### [Task statement]
The full set of entries below should be transcribed exactly.

^^^^^^^^^^^^^^^^

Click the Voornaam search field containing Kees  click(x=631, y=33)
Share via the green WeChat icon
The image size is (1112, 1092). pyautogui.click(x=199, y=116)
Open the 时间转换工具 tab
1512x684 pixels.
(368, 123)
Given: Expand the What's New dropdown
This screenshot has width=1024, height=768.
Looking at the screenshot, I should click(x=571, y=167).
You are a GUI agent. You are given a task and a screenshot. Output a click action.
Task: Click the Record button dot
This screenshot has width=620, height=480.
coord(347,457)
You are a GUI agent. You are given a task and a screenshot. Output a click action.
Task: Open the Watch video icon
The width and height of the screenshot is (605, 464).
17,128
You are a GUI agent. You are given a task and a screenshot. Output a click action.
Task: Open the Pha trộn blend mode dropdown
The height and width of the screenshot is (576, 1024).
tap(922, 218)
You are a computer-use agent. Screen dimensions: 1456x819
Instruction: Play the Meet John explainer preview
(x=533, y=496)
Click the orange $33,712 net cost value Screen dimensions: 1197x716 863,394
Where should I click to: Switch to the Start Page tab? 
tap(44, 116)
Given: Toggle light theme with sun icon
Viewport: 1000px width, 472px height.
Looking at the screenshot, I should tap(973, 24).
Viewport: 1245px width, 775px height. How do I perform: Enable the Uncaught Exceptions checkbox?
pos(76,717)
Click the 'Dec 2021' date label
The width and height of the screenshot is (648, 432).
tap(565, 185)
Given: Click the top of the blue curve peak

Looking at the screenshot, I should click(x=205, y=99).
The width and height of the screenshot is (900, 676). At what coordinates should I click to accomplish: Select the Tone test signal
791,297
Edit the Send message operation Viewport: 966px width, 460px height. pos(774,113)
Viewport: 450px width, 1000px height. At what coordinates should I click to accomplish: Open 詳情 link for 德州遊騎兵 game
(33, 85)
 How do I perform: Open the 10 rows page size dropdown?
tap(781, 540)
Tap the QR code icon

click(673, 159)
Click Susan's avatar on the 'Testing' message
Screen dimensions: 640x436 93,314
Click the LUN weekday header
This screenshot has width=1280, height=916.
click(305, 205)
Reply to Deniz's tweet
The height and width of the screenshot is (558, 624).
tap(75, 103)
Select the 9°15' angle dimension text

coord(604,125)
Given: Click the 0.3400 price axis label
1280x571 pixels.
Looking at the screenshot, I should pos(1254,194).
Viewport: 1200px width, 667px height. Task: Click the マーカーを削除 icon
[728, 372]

^^^^^^^^^^^^^^^^

### [Output for this exercise]
Click the Voornaam search field containing Kees  click(x=631, y=33)
Share via the green WeChat icon
The image size is (1112, 1092). pyautogui.click(x=199, y=116)
Open the 时间转换工具 tab
1512x684 pixels.
(368, 123)
Given: Expand the What's New dropdown
This screenshot has width=1024, height=768.
Looking at the screenshot, I should click(x=571, y=167).
You are a GUI agent. You are given a task and a screenshot. Output a click action.
Task: Click the Record button dot
This screenshot has width=620, height=480.
coord(347,457)
You are a GUI agent. You are given a task and a screenshot. Output a click action.
Task: Open the Watch video icon
The width and height of the screenshot is (605, 464).
17,128
You are a GUI agent. You are given a task and a screenshot. Output a click action.
Task: Open the Pha trộn blend mode dropdown
The height and width of the screenshot is (576, 1024).
tap(922, 218)
You are a computer-use agent. Screen dimensions: 1456x819
Instruction: Play the Meet John explainer preview
(x=533, y=496)
Click the orange $33,712 net cost value Screen dimensions: 1197x716 863,394
Where should I click to: Switch to the Start Page tab? 
tap(44, 116)
Given: Toggle light theme with sun icon
Viewport: 1000px width, 472px height.
Looking at the screenshot, I should tap(973, 24).
Viewport: 1245px width, 775px height. How do I perform: Enable the Uncaught Exceptions checkbox?
pos(76,717)
Click the 'Dec 2021' date label
The width and height of the screenshot is (648, 432).
tap(565, 185)
Given: Click the top of the blue curve peak

Looking at the screenshot, I should click(x=205, y=99).
The width and height of the screenshot is (900, 676). At what coordinates should I click to accomplish: Select the Tone test signal
791,297
Edit the Send message operation Viewport: 966px width, 460px height. pos(774,113)
Viewport: 450px width, 1000px height. At what coordinates should I click to accomplish: Open 詳情 link for 德州遊騎兵 game
(33, 85)
 How do I perform: Open the 10 rows page size dropdown?
tap(781, 540)
Tap the QR code icon

click(673, 159)
Click Susan's avatar on the 'Testing' message
Screen dimensions: 640x436 93,314
Click the LUN weekday header
This screenshot has width=1280, height=916.
click(305, 205)
Reply to Deniz's tweet
The height and width of the screenshot is (558, 624).
tap(75, 103)
Select the 9°15' angle dimension text

coord(604,125)
Given: Click the 0.3400 price axis label
1280x571 pixels.
Looking at the screenshot, I should pos(1254,194).
Viewport: 1200px width, 667px height. Task: Click the マーカーを削除 icon
[728, 372]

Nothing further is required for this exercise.